What the exercise asks: Wherever the word "computer" appears in a line of the data, that line should be copied.

##### Source data #####

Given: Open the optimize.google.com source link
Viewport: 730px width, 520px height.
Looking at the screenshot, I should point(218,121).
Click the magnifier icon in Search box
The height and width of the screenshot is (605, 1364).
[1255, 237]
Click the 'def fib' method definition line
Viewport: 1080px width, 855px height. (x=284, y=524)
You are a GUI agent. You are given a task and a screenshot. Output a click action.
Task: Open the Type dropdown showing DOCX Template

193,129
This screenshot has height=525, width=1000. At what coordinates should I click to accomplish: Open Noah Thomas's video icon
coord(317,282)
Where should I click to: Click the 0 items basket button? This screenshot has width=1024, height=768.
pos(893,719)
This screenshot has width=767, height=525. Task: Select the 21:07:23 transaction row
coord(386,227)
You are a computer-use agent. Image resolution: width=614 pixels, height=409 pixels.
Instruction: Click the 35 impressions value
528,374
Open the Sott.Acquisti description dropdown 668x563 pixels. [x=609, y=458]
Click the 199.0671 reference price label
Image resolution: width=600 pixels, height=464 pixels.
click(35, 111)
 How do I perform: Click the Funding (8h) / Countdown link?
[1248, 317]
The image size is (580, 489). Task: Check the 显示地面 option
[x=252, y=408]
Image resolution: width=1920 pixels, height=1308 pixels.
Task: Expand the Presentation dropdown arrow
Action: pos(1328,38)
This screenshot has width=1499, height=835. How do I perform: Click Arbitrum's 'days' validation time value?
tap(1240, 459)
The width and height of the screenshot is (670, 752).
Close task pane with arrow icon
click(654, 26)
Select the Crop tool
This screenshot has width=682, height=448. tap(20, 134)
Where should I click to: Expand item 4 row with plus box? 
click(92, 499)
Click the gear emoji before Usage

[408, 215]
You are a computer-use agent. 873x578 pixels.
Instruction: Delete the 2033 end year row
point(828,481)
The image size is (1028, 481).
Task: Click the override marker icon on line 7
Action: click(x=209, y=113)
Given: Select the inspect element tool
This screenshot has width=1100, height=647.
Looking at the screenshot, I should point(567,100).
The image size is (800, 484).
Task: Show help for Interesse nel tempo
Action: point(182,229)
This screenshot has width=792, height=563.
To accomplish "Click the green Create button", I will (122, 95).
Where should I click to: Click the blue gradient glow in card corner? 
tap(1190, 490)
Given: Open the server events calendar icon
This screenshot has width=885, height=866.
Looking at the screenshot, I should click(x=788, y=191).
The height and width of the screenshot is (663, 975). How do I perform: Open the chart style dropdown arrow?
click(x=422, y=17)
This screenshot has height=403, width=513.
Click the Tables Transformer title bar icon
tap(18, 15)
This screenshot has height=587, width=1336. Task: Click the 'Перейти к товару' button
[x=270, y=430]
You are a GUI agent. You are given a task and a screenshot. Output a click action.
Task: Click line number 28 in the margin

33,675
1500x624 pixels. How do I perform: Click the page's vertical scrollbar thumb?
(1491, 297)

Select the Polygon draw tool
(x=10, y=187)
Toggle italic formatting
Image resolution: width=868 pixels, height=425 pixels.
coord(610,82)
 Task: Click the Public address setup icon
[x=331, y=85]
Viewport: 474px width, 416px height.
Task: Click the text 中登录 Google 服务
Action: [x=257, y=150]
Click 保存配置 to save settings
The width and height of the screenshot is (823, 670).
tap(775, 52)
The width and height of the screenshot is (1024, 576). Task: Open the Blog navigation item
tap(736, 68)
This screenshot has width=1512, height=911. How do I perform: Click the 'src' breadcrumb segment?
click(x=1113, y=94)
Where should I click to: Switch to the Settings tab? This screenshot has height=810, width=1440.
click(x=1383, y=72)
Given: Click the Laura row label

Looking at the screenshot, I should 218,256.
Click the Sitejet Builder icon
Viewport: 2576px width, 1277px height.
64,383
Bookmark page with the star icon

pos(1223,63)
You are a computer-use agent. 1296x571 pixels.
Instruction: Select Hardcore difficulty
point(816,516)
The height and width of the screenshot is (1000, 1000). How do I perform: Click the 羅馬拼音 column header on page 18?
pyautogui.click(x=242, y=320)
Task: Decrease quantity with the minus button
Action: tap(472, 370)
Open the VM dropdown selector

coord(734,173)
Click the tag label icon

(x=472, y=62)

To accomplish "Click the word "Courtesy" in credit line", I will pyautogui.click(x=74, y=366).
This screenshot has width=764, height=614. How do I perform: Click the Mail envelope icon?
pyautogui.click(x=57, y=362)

#####

Result for this exercise:
You are a computer-use agent. Image resolution: width=614 pixels, height=409 pixels.
You are a computer-use agent. 873x578 pixels.
You are a computer-use agent. 1296x571 pixels.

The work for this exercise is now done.